Bereitgestellter Auszug >>
•••••

Die Schweizer Industrie im Stresstest

Die Schweizer Industrie steht 2025 an einem Wendepunkt. Nach jahrelanger Stabilität haben Branchengrössen wie Sika, Kühne+Nagel, SFS und Schindler massive Stellenabbau-Programme ausgeweitet, vor allem bei Blue-Collar-Jobs in Produktion, Logistik und Maschinenbau. Medienberichte und Firmenmeldungen aus Oktober 2025 zeigen, ein kollektiver Strukturwandel setzt klassische Industriearbeitsplätze unter Druck, während Digitalisierung und Automatisierung neue Unsicherheit schaffen.

•••••

Aufgaben >>
A) Gib aus dem Auszug alles von „Die Schweizer Industrie steht“ bis hinunter zu „neue Unsicherheit schaffen.“ wortgetreu wieder.
B) Welche Unternehmen haben laut dem Auszug ihre Programme zum Stellenabbau massiv ausgeweitet?

Vorliegende Datensätze >>
•••••

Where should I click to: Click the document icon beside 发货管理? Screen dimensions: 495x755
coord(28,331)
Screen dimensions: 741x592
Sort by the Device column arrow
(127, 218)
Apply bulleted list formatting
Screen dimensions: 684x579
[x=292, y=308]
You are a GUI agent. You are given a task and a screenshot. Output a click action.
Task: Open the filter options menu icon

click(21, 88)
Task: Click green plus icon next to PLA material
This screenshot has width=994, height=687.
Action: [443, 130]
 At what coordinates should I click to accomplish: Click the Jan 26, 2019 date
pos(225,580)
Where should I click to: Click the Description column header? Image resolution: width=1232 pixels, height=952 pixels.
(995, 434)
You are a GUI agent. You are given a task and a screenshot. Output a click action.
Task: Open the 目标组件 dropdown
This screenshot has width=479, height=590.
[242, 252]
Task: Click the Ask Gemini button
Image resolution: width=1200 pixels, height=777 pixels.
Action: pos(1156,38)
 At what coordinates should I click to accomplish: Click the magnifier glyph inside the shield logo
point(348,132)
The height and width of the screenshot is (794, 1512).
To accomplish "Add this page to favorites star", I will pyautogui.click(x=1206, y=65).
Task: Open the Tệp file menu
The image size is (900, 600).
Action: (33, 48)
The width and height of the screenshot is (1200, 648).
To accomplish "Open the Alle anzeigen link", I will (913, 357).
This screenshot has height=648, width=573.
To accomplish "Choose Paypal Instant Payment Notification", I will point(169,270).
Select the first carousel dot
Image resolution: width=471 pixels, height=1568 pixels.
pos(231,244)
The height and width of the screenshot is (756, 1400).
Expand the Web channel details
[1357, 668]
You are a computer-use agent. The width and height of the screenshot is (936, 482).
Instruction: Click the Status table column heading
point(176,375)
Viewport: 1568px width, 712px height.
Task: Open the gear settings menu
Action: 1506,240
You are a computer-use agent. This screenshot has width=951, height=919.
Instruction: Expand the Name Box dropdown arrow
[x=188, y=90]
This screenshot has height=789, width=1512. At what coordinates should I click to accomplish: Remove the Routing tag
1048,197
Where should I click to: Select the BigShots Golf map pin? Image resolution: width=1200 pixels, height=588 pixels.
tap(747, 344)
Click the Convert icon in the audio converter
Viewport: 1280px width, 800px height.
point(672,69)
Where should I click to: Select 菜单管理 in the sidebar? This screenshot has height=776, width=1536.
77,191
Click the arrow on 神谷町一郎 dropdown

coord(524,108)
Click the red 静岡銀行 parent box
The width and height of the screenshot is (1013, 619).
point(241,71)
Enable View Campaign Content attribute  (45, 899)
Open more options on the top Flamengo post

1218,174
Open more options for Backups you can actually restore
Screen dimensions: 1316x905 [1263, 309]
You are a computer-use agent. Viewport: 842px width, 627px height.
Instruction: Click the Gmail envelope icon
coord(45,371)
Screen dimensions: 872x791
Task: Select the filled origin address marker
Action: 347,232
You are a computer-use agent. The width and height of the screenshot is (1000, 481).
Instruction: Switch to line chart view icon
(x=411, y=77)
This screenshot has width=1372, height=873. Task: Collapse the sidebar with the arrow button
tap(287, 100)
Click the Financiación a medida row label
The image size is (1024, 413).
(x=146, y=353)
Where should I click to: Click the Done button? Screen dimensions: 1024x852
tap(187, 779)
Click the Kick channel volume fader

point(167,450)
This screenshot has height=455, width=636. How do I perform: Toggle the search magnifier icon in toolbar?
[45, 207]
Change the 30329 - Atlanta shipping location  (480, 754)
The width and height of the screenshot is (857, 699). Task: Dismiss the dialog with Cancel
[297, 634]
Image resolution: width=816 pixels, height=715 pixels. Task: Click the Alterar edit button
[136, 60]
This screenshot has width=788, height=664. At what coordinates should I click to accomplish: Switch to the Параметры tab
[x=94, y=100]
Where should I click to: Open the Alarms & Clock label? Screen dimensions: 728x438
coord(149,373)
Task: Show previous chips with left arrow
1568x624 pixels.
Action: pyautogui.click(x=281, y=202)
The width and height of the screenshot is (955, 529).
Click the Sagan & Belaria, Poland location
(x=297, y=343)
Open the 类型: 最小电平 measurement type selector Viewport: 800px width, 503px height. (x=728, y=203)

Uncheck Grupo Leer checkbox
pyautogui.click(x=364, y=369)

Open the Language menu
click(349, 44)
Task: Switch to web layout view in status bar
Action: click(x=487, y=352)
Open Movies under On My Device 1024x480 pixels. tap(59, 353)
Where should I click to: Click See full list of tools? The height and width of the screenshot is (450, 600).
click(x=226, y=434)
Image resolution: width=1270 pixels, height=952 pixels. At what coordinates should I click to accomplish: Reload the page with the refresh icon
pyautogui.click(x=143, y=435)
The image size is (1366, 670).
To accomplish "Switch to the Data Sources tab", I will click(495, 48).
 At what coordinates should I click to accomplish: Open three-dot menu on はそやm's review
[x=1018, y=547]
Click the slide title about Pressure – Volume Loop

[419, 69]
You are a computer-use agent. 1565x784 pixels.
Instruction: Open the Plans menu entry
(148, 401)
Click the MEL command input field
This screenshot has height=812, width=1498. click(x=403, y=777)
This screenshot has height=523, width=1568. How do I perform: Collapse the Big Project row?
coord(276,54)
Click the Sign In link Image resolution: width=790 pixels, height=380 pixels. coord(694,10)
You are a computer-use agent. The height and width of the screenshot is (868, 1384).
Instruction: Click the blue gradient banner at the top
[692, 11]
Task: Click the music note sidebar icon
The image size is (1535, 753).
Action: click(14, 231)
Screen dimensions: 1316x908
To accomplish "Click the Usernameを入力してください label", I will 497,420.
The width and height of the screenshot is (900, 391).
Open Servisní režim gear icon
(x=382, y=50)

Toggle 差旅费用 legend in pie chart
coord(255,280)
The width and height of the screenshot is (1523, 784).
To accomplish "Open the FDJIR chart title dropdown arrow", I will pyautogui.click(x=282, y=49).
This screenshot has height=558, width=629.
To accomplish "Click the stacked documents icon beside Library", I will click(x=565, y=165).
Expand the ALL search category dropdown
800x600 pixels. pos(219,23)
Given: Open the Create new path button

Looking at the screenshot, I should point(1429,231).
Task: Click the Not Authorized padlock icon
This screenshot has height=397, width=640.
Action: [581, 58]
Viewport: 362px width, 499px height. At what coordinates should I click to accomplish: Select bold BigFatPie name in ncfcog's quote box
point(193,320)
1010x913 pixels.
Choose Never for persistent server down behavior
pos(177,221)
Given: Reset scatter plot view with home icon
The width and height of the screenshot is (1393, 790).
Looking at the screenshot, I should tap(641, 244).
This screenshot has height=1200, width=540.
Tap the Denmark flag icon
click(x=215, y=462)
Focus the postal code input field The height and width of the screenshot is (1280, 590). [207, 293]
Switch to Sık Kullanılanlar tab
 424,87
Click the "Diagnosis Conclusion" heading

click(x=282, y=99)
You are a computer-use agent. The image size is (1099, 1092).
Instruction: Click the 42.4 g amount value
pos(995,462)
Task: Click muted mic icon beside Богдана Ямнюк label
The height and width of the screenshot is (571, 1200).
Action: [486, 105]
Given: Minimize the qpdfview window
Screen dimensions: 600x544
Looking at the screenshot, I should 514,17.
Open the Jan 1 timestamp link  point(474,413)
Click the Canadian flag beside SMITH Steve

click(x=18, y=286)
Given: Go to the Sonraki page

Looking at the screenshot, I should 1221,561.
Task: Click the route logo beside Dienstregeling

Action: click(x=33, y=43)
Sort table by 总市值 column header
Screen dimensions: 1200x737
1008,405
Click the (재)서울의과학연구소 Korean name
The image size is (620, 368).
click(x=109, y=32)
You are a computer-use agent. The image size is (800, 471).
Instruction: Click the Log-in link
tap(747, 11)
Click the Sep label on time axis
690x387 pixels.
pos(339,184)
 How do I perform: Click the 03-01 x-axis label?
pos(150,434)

•••••

Antworten >>
A)
Die Schweizer Industrie steht 2025 an einem Wendepunkt. Nach jahrelanger Stabilität haben Branchengrössen wie Sika, Kühne+Nagel, SFS und Schindler massive Stellenabbau-Programme ausgeweitet, vor allem bei Blue-Collar-Jobs in Produktion, Logistik und Maschinenbau. Medienberichte und Firmenmeldungen aus Oktober 2025 zeigen, ein kollektiver Strukturwandel setzt klassische Industriearbeitsplätze unter Druck, während Digitalisierung und Automatisierung neue Unsicherheit schaffen.

B) Sika, Kühne+Nagel, SFS und Schindler.